働くという名目ならば納得もいくし今自分の素性もわからないまま外へ出たとしてもまた死ぬだけである。
「それにそんな恰好で外を出歩くのは危険じゃと思うがのう」
老婆が僕の全身を見ながら薄ら笑みを浮かべる。
さらに、胸に抱きしめたままのシェリーも自分のとある一部を見て頬を赤らめていた。
「え、うわぁああああああ!」
おもわず下腹部を抑えながら自分が裸であったことに気付いた。
「興味深いのう……」
「え」
「なんでもありゃぁせん。
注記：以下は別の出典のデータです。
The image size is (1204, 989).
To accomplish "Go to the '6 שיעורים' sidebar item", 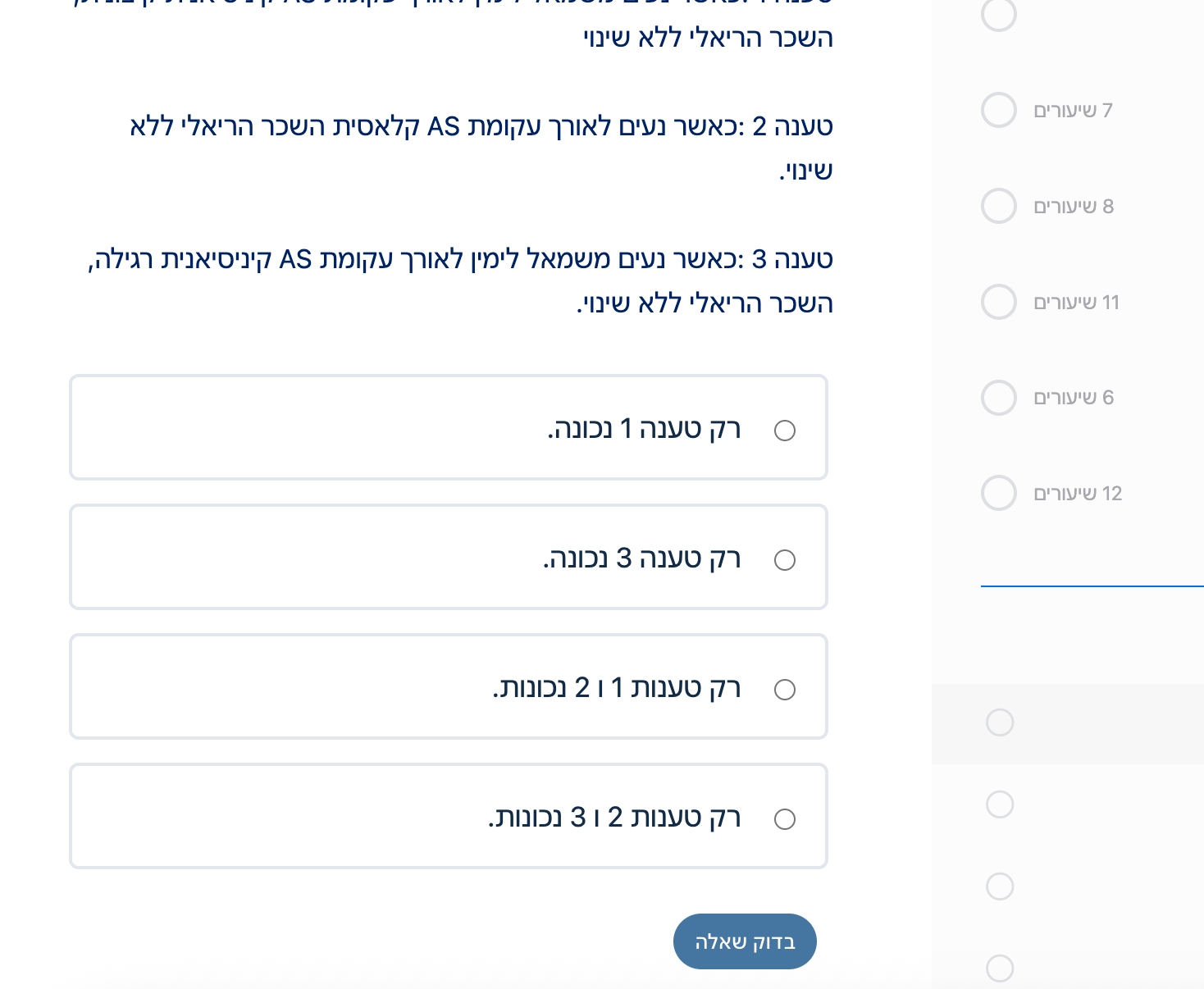I will [x=1074, y=398].
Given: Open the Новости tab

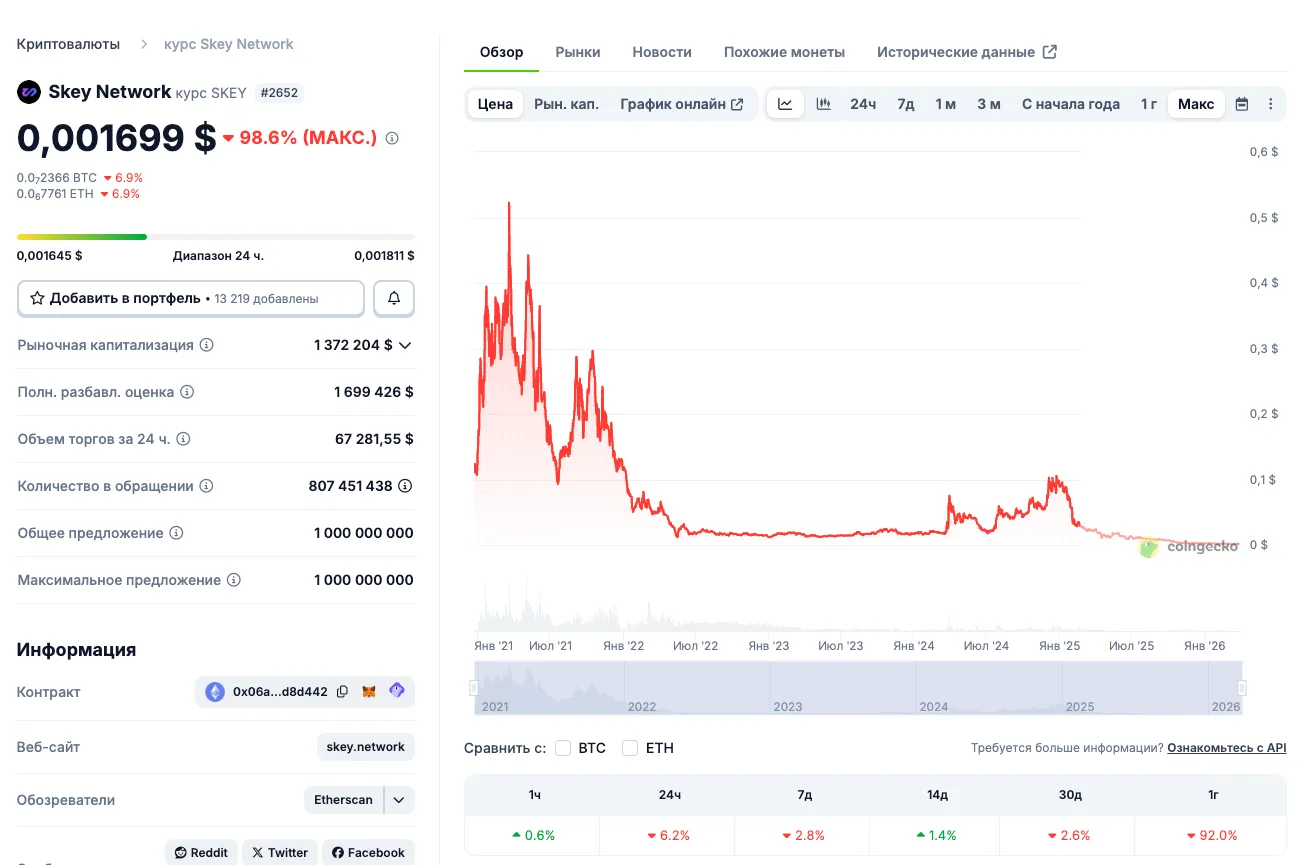Looking at the screenshot, I should [662, 52].
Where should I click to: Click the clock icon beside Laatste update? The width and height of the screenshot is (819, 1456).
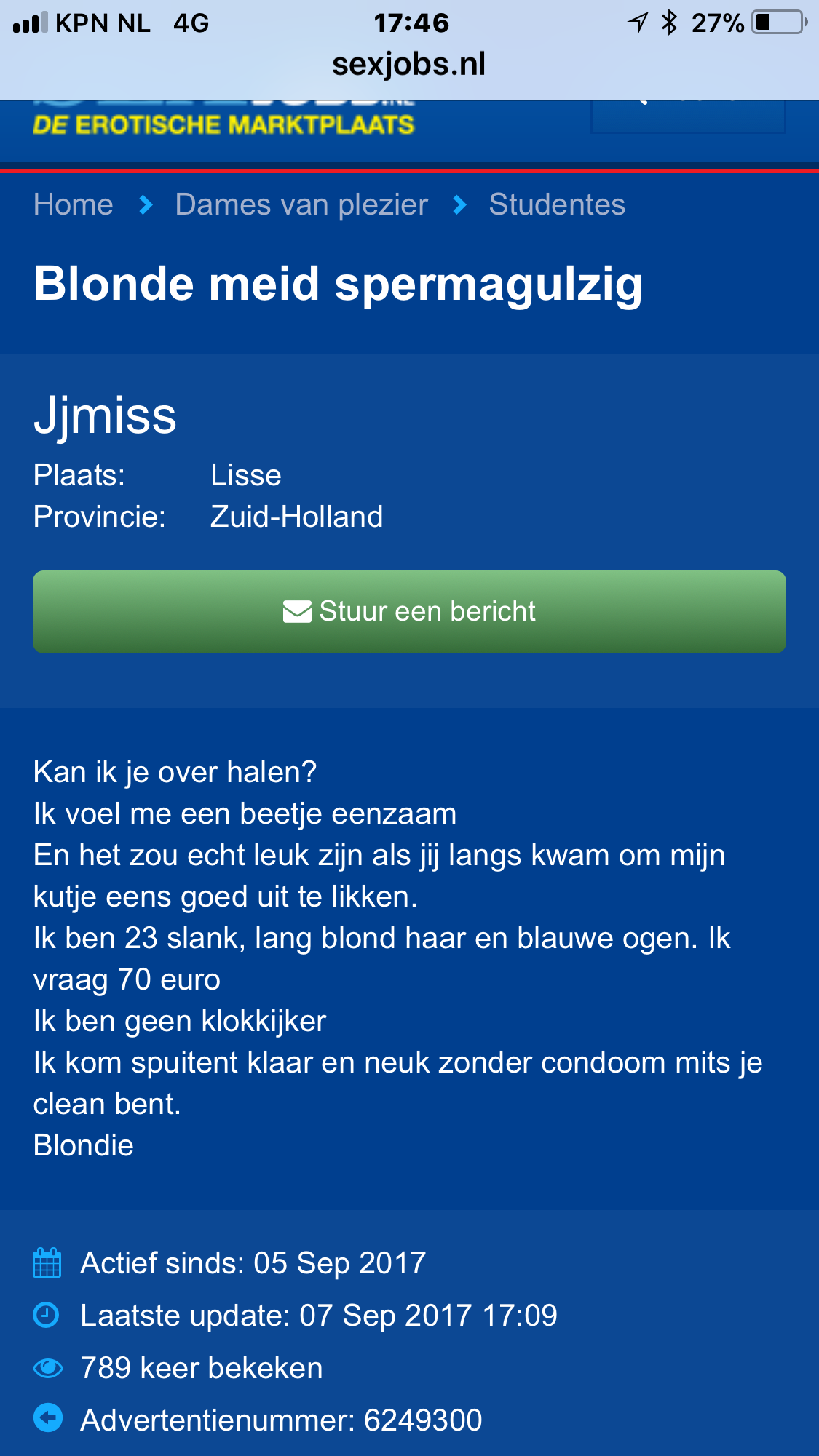47,1315
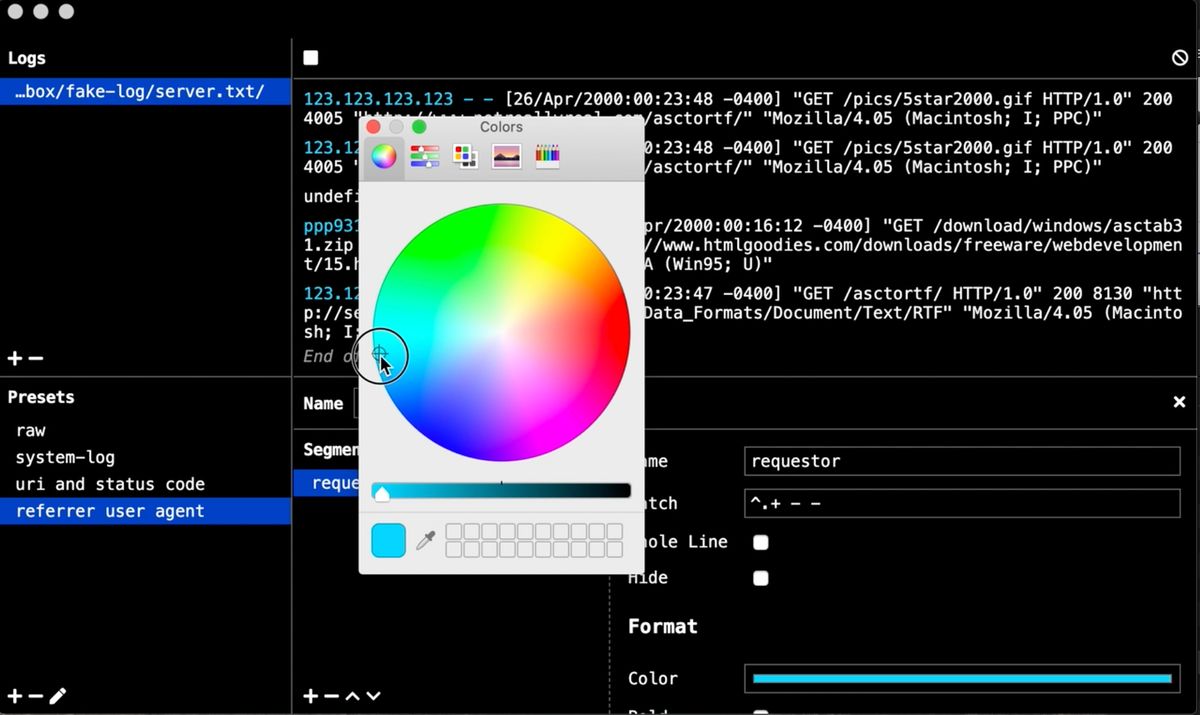Open the color palettes picker tab
The height and width of the screenshot is (715, 1200).
tap(465, 156)
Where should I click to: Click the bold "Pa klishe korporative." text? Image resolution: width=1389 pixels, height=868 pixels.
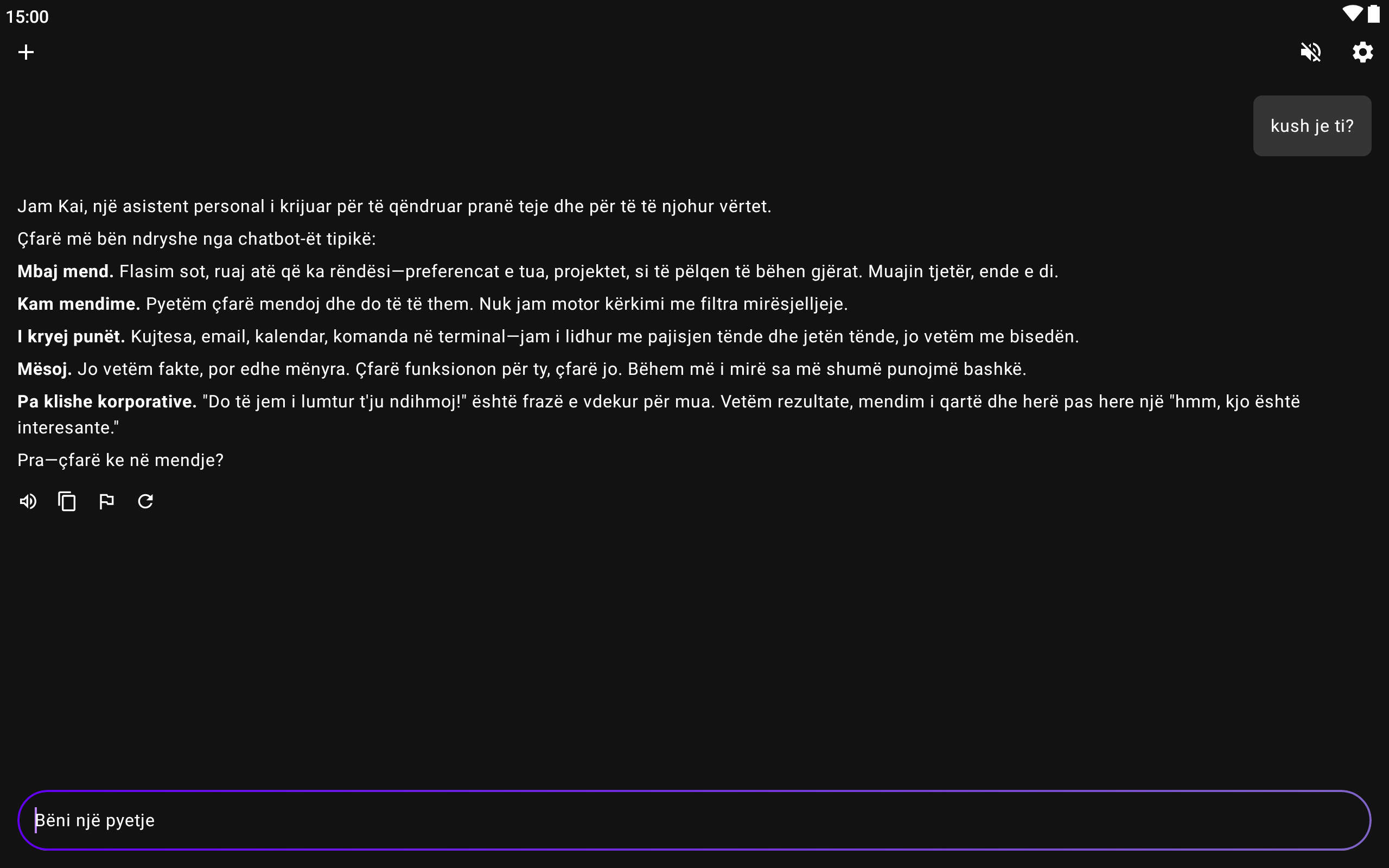pos(107,402)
それで、そんな恰好で出歩くのかのう?」
再度の質問に否定もできなかった。
「お世話になります」
「ホッホッ、じゃあ、シェリーあとはまかせたのじゃ」
「はーい」
老婆のルーがその部屋から立ち去るとシェリーと呼ばれていた彼女と二人きりになった。
「では、まず着替えからで……ゴクリ」
シェリーが手にした明らかに女性ものの衣服と思われるのを手にして息も荒々しく近づいてくる。
「え、着替えは自分で……ちょ……ぁあああああああああああ! アッ」
彼女にそのままなすがままにされた。
この時自分はまだこの世界の真相を何も知らなかった。
この世界の真相を知るのはそれから数か月の月日が流れてからであった。